# EXERCISE PROMPT
Would you print the listing that follows exactly, but without its pictures?

# DATA FOR THIS TASK
------------------------------------------------------------------------

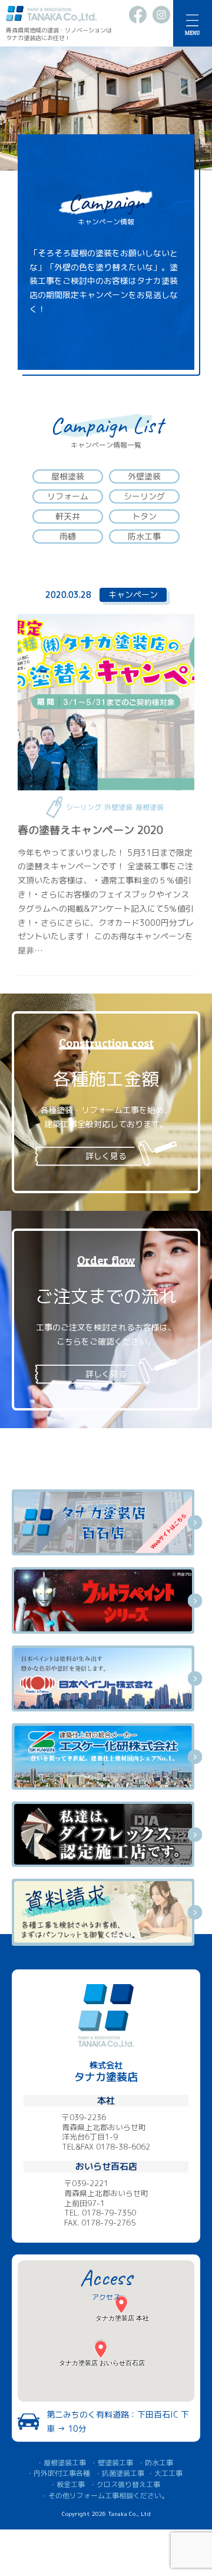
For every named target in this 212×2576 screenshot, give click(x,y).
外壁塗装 (144, 476)
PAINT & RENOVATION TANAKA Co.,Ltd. (51, 14)
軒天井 (67, 516)
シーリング (144, 496)
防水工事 (144, 536)
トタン (144, 516)
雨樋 (67, 536)
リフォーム (67, 496)
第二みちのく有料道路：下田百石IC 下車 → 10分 (118, 2421)
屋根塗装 (67, 476)
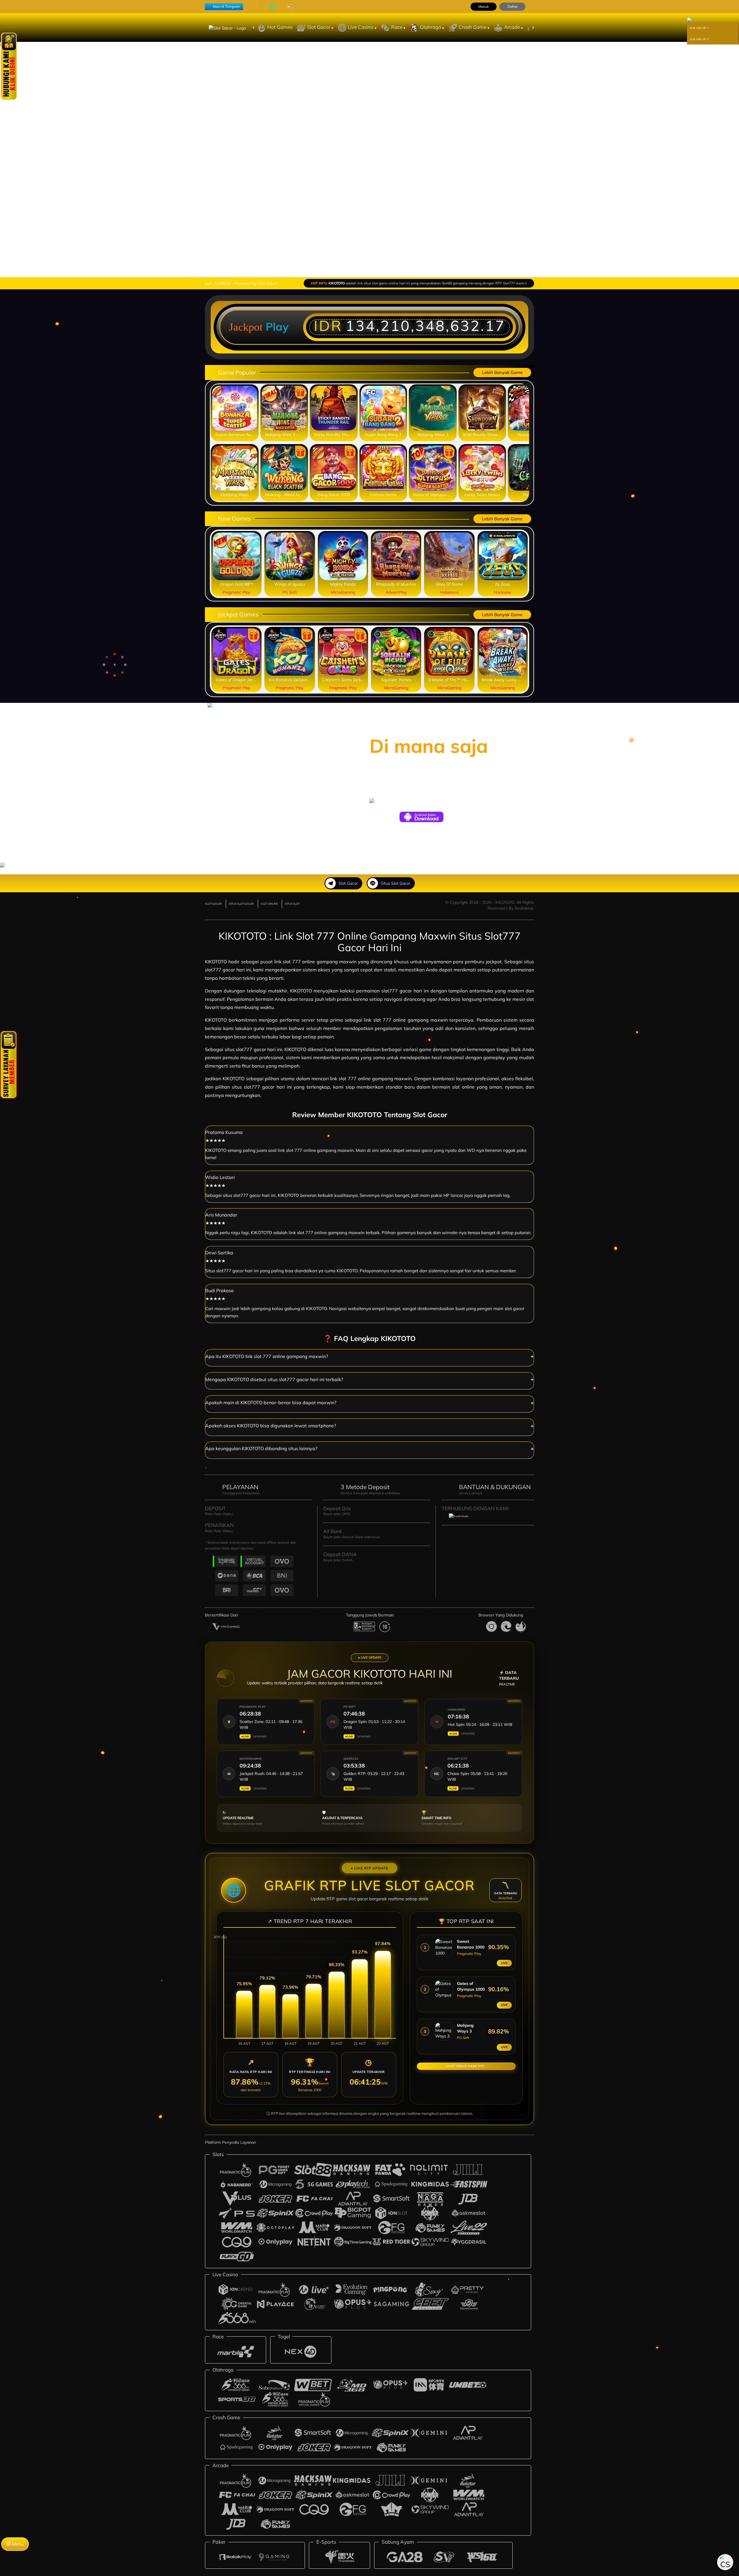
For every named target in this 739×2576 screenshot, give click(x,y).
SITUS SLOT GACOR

------------------------------------------------------------------------

# SOLUTION FOR THIS PROBLEM
For every named target in this 212×2576 screenshot, give click(x,y).
外壁塗装 (144, 476)
PAINT & RENOVATION TANAKA Co.,Ltd. (51, 14)
軒天井 (67, 516)
シーリング (144, 496)
防水工事 (144, 536)
トタン (144, 516)
雨樋 (67, 536)
リフォーム (67, 496)
第二みちのく有料道路：下田百石IC 下車 → 10分 (118, 2421)
屋根塗装 (67, 476)
For every named target in this 739×2576 screenshot, give click(x,y).
SITUS SLOT GACOR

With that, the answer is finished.